Morning after morning, research scientists woke up, stood before their bathroom mirrors and explored the recesses of their individual minds ever so individually, looking for insights, perhaps breakthroughs. Then they worked in small teams in small labs to experiment, evaluate and, when things turned out promising, to refine.
They shared their results with colleagues near and far. They sifted, sorted, combined and re-combined countless data points with the hope – more often futile than fecund – of progress.
They zoomed in, drilled down, dug deeper. And then they pulled back, reached out, asked questions and offered answers, sometimes no better than guesses to be tested before the slim chance they could be embraced.
Work – learning – went on at every scale and countless levels for progress to be made. But made it was.
As we stand on the precipice of 2021, we can only guess at all the learning this dreaded coronavirus has dragged us into doing. Yes, indeed, necessity is the mother of invention.

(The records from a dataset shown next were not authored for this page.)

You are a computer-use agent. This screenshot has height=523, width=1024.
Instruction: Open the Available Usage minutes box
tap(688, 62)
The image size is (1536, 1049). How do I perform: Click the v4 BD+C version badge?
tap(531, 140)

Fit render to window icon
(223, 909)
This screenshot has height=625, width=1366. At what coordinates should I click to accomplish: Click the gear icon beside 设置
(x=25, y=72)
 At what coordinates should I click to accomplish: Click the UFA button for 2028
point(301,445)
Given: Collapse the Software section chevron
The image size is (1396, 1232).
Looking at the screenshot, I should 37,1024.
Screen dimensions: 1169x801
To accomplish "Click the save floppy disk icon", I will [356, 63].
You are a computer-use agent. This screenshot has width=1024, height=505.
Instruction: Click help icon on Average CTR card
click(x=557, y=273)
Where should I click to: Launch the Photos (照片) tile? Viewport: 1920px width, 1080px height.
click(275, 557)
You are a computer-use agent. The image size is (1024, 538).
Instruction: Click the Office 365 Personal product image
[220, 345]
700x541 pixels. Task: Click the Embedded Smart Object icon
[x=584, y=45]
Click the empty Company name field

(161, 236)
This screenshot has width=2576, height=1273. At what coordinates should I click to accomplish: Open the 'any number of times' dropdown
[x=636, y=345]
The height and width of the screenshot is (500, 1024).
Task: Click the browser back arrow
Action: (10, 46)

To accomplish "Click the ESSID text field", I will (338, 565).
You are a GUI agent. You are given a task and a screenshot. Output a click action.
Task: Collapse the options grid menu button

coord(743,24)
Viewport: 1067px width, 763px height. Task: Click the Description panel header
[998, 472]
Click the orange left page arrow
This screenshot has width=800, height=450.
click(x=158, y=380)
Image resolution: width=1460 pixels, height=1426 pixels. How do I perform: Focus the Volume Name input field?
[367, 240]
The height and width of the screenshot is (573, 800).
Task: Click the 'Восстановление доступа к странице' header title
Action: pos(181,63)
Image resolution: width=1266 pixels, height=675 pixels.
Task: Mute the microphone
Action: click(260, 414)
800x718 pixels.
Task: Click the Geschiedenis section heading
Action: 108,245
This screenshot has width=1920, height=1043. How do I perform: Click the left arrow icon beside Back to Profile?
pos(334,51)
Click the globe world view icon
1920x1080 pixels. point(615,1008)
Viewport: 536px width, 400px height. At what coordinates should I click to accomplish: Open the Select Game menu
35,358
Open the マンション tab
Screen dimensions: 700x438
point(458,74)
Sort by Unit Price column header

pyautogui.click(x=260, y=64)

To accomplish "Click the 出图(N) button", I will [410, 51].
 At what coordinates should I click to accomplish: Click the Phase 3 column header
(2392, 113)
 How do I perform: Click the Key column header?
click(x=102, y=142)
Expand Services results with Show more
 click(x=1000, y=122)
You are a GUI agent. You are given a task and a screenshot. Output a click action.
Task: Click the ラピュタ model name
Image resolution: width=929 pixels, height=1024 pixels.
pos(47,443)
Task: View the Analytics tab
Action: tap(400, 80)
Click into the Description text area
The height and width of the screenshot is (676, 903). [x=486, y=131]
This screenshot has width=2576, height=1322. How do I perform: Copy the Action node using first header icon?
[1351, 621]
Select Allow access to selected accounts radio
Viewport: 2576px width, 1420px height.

And there is one other thing we know. We learn faster and better, we execute more precisely and across a broader scale, we reap more and nourish more -- we simply do more good -- when we do it together, engaging as many people as possible, each doing their individual best to contribute to a whole that is always greater than the sum of its parts.
In First Corinthians, chapter 12, St. Paul speaks of how we are, in fact, a single body – the body of Christ, the cosmic Christ.
Organizational gurus have lately come to that same conclusion: the human community, at all levels and scales, is better understood as an organism rather than a mechanism, as a living system rather than a machine.
When we respect that insight, that reality, we all do better. On occasion we midwife miracles. This is one of those occasions.
It will take decades to chronicle all that we have learned in this last horrendous year. In the meantime, we can be grateful for the early harvest that collaborative learning has given us.
As Pope Francis often reminds us, it is better to build bridges than walls.